# start of INFORMATION SUPPLIED

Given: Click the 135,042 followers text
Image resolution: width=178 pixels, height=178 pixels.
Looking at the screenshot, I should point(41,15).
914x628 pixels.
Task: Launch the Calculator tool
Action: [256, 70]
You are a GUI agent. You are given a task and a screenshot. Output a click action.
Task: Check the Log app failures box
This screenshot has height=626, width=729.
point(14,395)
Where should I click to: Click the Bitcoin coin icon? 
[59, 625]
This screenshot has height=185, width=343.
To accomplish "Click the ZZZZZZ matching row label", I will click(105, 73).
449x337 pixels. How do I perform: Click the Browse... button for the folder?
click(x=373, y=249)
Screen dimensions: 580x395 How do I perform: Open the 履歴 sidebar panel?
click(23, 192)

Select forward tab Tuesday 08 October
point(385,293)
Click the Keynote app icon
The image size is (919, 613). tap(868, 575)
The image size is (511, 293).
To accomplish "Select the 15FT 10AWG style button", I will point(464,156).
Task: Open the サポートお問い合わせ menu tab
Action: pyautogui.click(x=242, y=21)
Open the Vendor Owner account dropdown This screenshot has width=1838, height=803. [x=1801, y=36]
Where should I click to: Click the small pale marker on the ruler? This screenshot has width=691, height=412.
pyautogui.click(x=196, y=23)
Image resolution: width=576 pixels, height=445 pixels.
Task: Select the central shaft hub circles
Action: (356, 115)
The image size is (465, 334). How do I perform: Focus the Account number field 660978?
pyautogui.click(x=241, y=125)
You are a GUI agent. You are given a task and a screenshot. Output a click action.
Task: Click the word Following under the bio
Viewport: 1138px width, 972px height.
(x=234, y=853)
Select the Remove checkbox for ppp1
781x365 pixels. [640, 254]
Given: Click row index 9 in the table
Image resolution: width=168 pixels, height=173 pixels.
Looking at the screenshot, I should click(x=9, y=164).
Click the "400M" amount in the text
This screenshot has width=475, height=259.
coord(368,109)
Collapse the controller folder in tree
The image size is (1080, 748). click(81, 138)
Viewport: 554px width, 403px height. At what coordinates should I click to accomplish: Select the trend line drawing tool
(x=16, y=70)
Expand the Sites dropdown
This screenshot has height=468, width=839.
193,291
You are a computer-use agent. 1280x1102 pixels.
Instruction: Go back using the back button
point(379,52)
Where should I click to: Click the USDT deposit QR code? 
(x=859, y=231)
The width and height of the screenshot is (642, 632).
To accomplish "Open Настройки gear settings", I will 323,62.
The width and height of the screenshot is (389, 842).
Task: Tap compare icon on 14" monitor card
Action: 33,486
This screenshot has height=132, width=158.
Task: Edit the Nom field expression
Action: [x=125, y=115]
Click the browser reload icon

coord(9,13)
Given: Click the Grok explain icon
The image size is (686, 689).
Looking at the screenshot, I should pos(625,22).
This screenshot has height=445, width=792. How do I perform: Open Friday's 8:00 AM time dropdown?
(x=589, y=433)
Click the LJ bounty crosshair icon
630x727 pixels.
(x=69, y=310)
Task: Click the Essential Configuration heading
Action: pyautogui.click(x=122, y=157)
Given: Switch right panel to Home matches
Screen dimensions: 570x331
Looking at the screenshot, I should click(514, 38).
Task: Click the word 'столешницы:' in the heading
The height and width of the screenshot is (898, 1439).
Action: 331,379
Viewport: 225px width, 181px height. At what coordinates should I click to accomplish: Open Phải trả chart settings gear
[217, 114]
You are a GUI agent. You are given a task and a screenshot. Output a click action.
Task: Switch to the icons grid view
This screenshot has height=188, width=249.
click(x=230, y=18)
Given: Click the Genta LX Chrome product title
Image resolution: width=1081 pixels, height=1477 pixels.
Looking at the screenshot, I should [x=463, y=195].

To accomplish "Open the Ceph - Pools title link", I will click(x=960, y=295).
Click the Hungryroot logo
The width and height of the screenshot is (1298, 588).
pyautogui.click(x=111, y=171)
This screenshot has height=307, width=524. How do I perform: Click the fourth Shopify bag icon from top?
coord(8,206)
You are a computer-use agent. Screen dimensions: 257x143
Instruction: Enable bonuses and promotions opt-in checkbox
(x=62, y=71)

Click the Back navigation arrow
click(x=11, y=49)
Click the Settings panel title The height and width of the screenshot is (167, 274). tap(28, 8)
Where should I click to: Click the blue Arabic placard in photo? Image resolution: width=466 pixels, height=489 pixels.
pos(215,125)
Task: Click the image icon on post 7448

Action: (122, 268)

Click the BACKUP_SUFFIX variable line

# end of INFORMATION SUPPLIED

Write out the listing from the line with "Given: Switch right panel to Home matches" to the line with "Action: 331,379", both included, as a JSON list of strings with one string per line and no blank lines.

[
  "Given: Switch right panel to Home matches",
  "Screen dimensions: 570x331",
  "Looking at the screenshot, I should click(514, 38).",
  "Task: Click the word 'столешницы:' in the heading",
  "The height and width of the screenshot is (898, 1439).",
  "Action: 331,379"
]